The great Babbitt smiled. "That's so. Just as you feel, old man. We thought we'd give you first chance. All right then--"

"Now look here!" Purdy wailed. "I know f'r a fact that a piece of property 'bout same size, right near, sold for less 'n eighty-five hundred, 'twa'n't two years ago, and here you fellows are asking me twenty-four thousand dollars! Why, I'd have to mortgage--I wouldn't mind so much paying twelve thousand but--Why good God, Mr. Babbitt, you're asking more 'n twice its value! And threatening to ruin me if I don't take it!"

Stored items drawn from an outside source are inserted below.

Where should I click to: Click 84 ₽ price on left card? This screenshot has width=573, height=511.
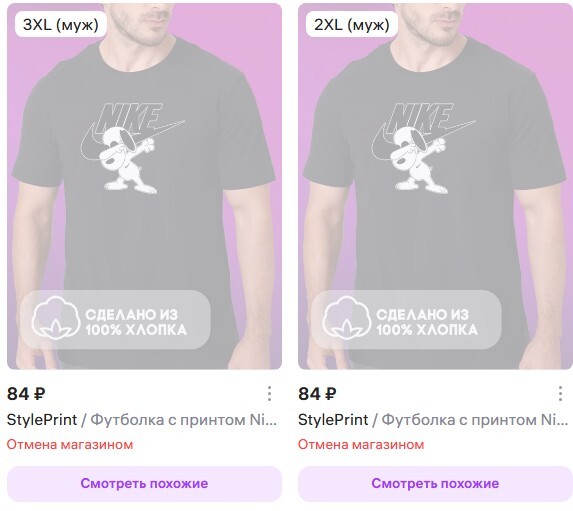(26, 394)
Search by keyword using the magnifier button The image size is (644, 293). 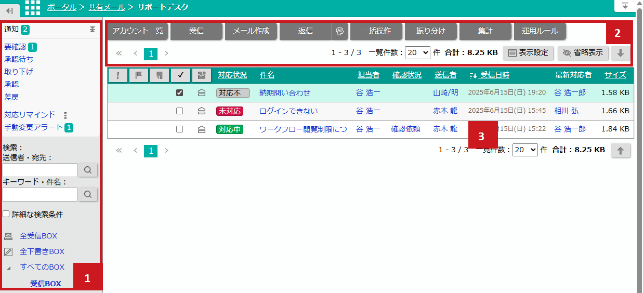point(88,194)
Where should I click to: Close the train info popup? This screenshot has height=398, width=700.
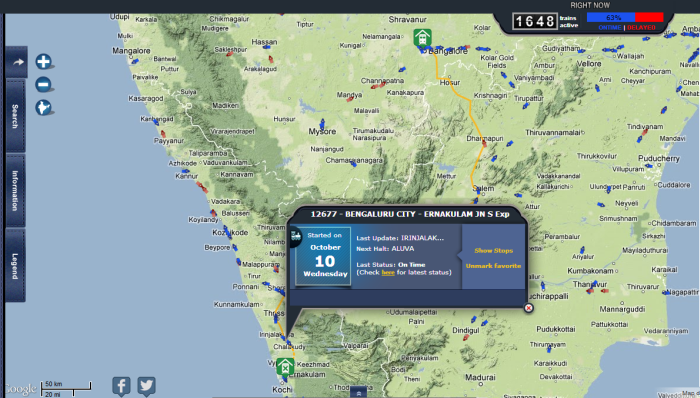click(x=529, y=308)
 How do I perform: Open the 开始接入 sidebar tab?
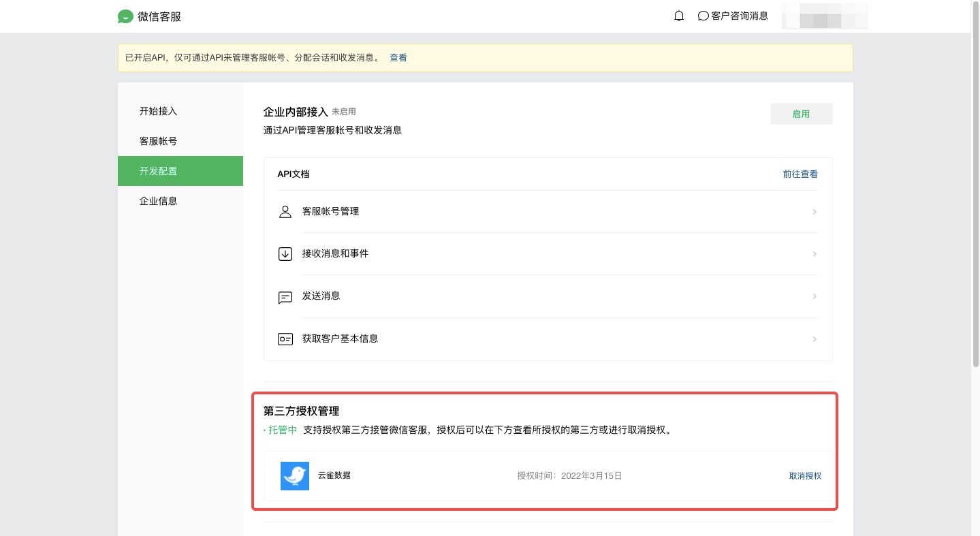pyautogui.click(x=158, y=111)
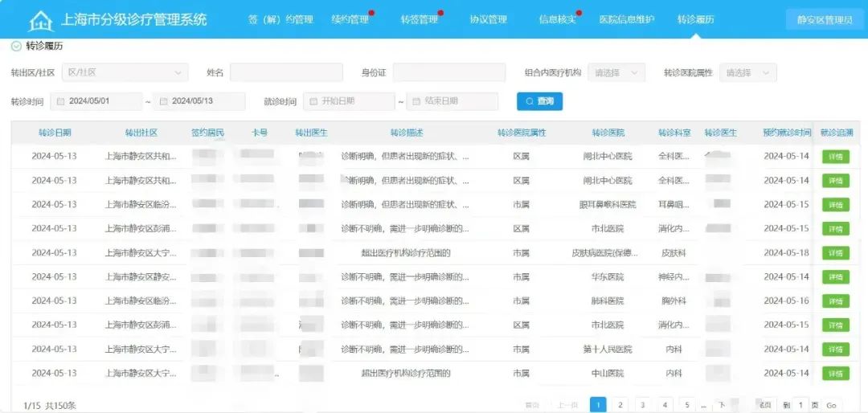Switch to the 转签管理 menu
The height and width of the screenshot is (413, 868).
(x=419, y=19)
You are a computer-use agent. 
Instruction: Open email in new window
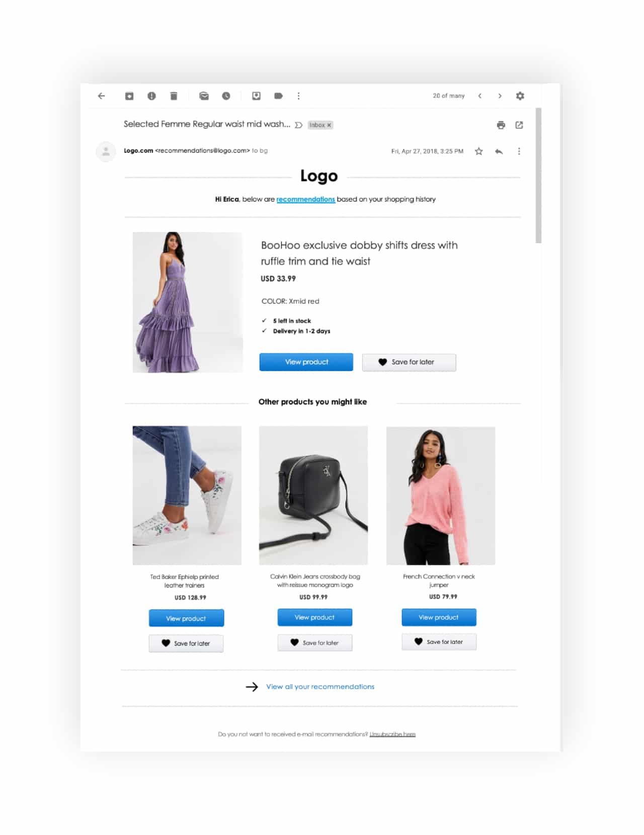click(x=519, y=125)
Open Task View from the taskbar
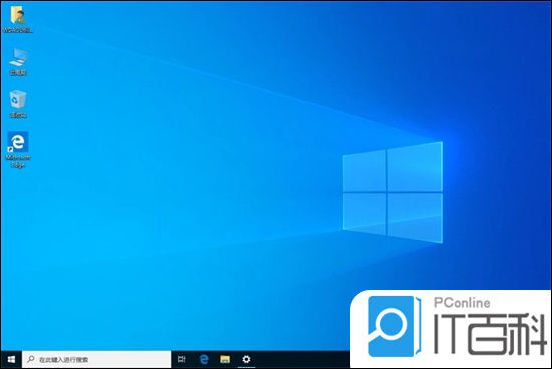552x369 pixels. pyautogui.click(x=182, y=359)
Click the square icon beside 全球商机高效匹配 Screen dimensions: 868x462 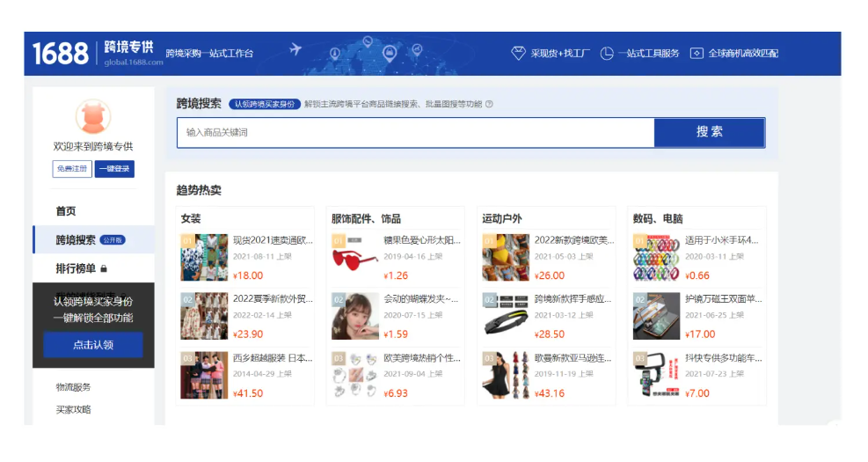tap(697, 54)
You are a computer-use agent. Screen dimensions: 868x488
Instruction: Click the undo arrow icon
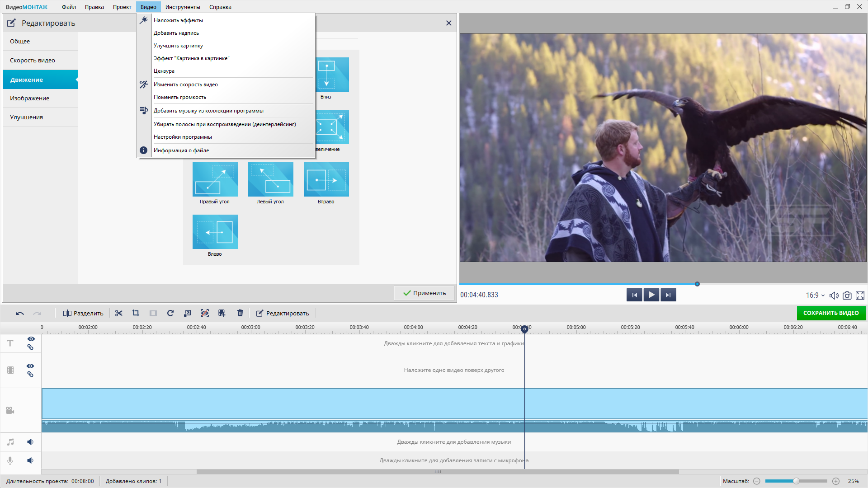click(19, 313)
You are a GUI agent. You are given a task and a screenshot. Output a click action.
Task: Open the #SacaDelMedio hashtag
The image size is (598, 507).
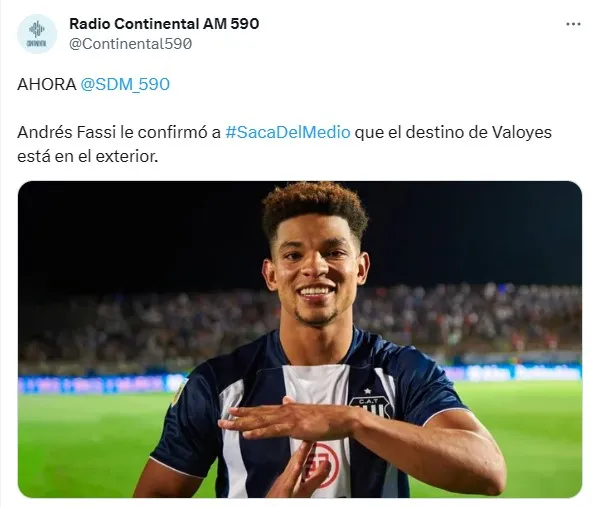[x=288, y=132]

"Purdy, I don't like your way of talking! I don't like it one little bit! Supposing Lyte and I were stinking enough to want to ruin any fellow human, don't you suppose we know it's to our own selfish interest to have everybody in Zenith prosperous? But all this is beside the point. Tell you what we'll do: We'll come down to twenty-three thousand-five thousand down and the rest on mortgage--and if you want to wreck the old shack and rebuild, I guess I can get Lyte here to loosen up for a building-mortgage on good liberal terms. Heavens, man, we'd be glad to oblige you! We don't like these foreign grocery trusts any better 'n you do! But it isn't reasonable to expect us to sacrifice eleven thousand or more just for neighborliness, IS it! How about it, Lyte? You willing to come down?"



The work of the world was being done. Lyte had made something over nine thousand dollars, Babbitt had made a four-hundred-and-fifty dollar commission, Purdy had, by the sensitive mechanism of modern finance, been provided with a business-building, and soon the happy inhabitants of Linton would have meat lavished upon them at prices only a little higher than those down-town.

It had been a manly battle, but after it Babbitt drooped. This was the only really amusing contest he had been planning. There was nothing ahead save details of leases, appraisals, mortgages.

He muttered, "Makes me sick to think of Lyte carrying off most of the profit when I did all the work, the old skinflint! And--What else have I got to do to-day? . . Like to take a good long vacation. Motor trip. Something." He sprang up, rekindled by the thought of lunching with Paul Riesling.